Reproduce the records word for word, everything from the line containing "Expand the address bar history dropdown" down to the line containing "(693, 1107)", including both of those lines.

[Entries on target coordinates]
********************
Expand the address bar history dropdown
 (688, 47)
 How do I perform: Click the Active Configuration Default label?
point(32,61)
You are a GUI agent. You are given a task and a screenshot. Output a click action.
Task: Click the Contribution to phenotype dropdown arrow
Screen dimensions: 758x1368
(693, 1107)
********************
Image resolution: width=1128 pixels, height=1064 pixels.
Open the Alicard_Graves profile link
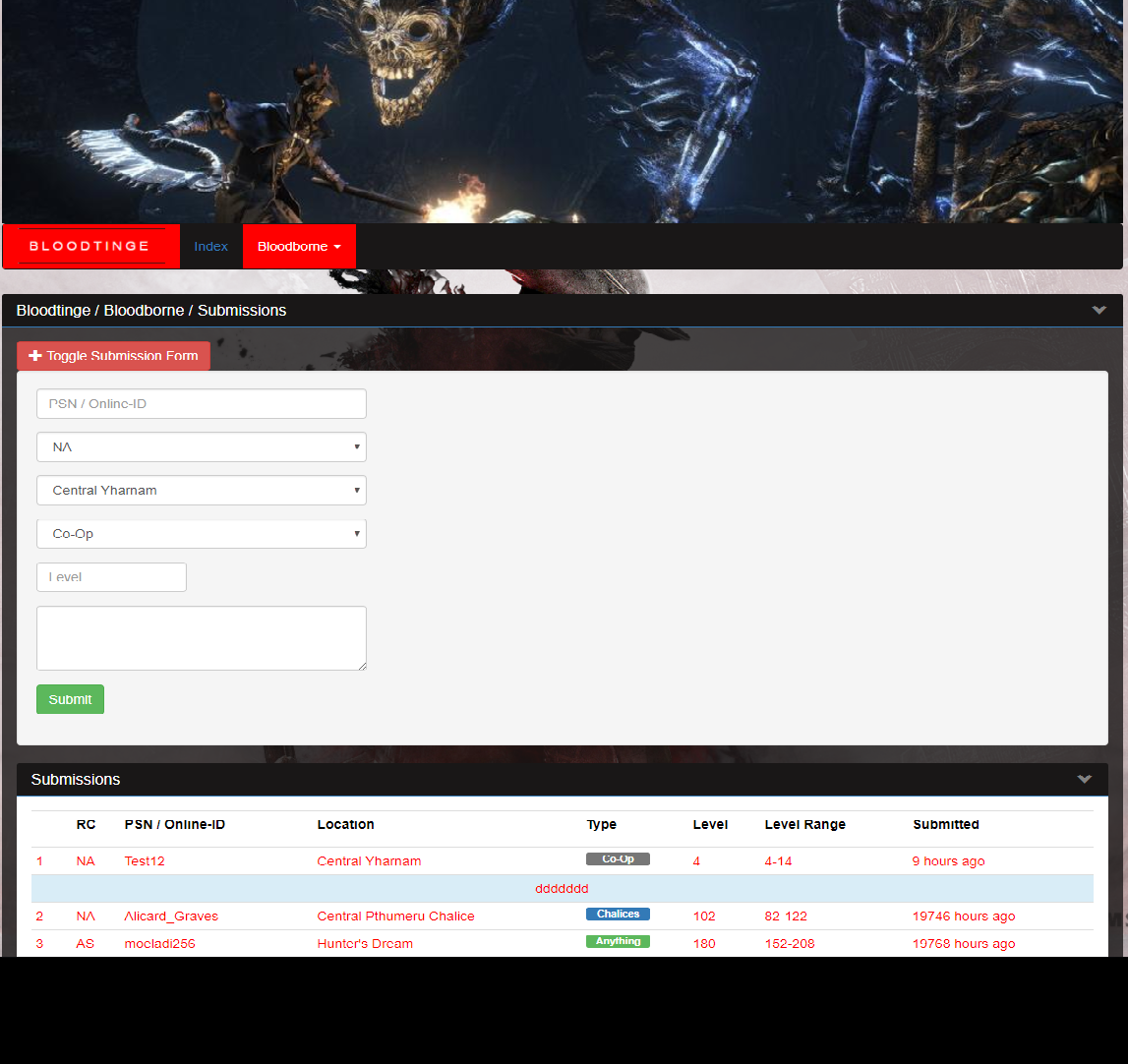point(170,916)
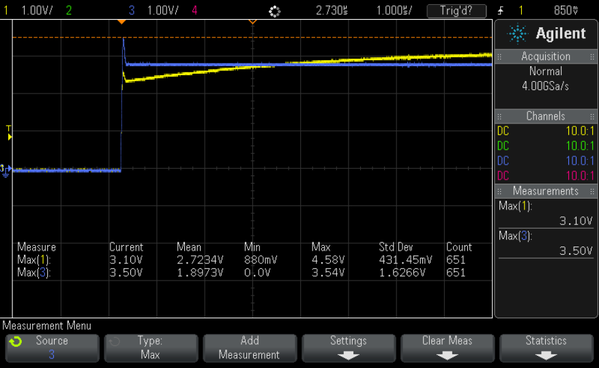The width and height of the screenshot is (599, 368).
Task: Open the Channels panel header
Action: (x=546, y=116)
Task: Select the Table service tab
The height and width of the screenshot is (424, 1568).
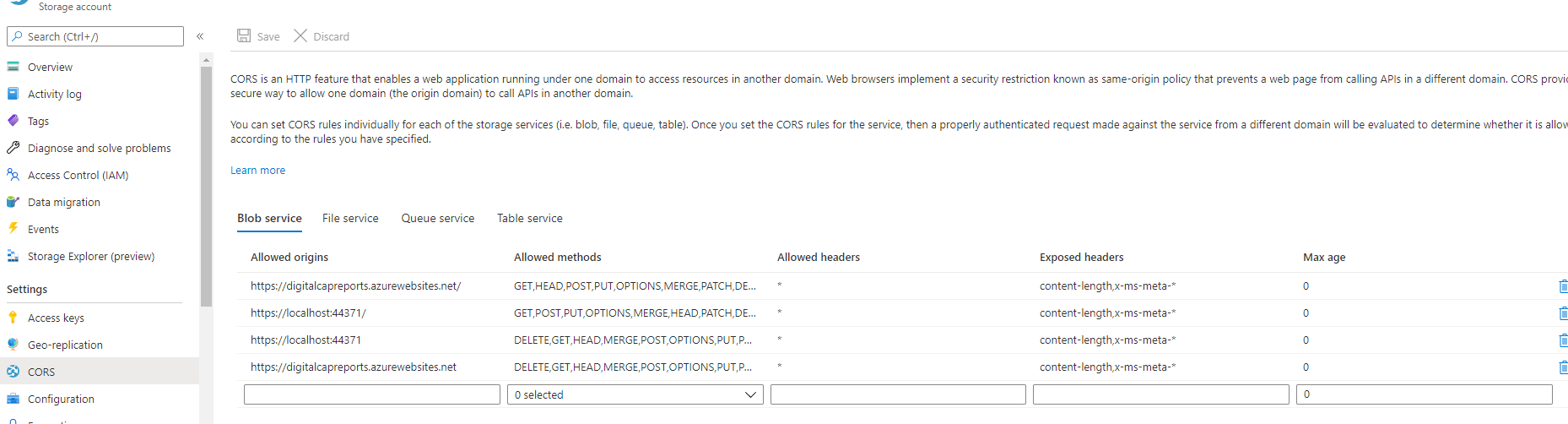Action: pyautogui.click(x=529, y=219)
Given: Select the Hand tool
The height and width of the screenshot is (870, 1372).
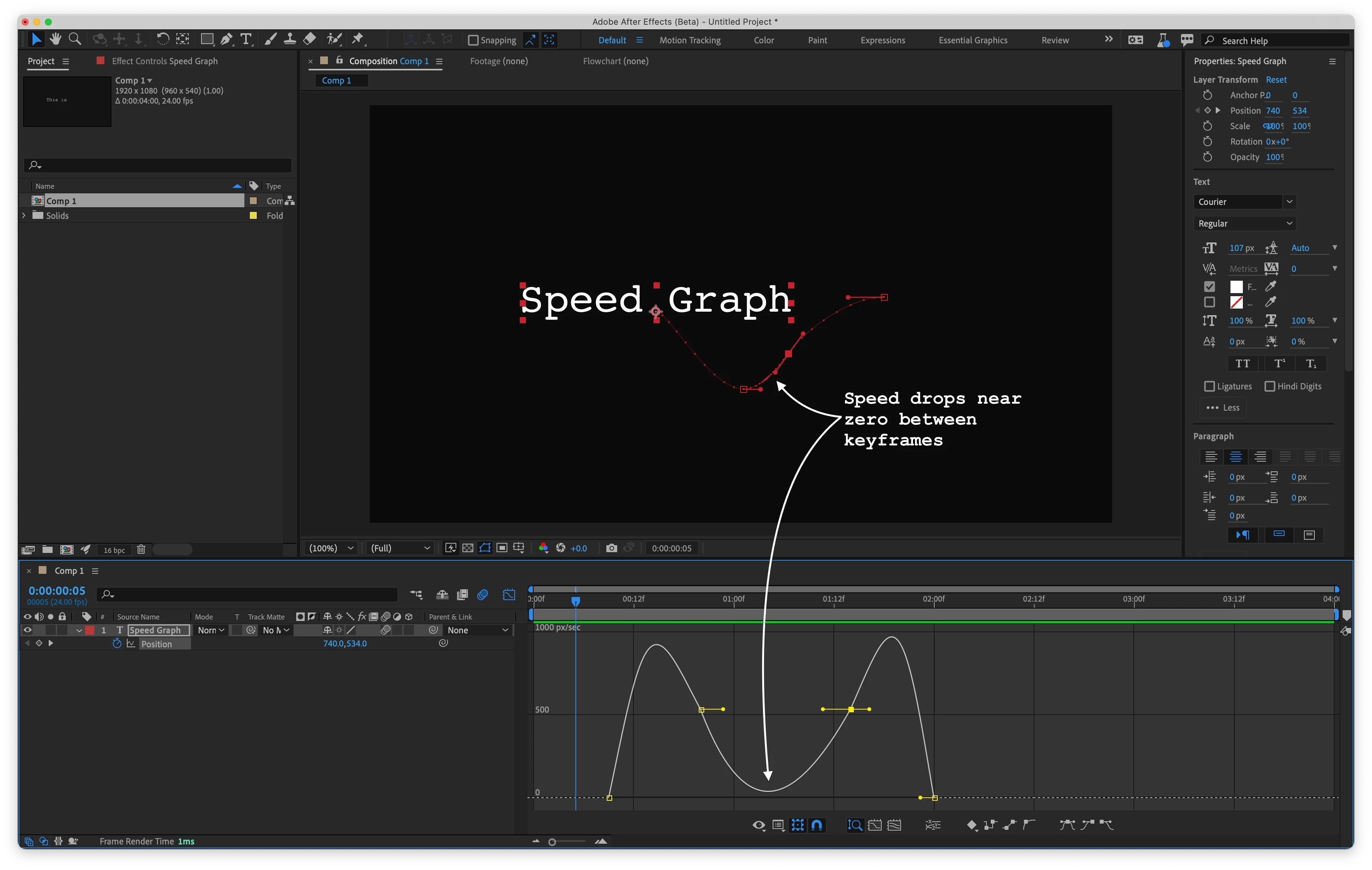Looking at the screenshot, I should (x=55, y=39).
********************
• Response:
Expand the address bar history dropdown
 (688, 47)
 How do I perform: Click the Active Configuration Default label?
point(32,61)
You are a GUI agent. You are given a task and a screenshot. Output a click action.
Task: Click the Contribution to phenotype dropdown arrow
Screen dimensions: 758x1368
(693, 1107)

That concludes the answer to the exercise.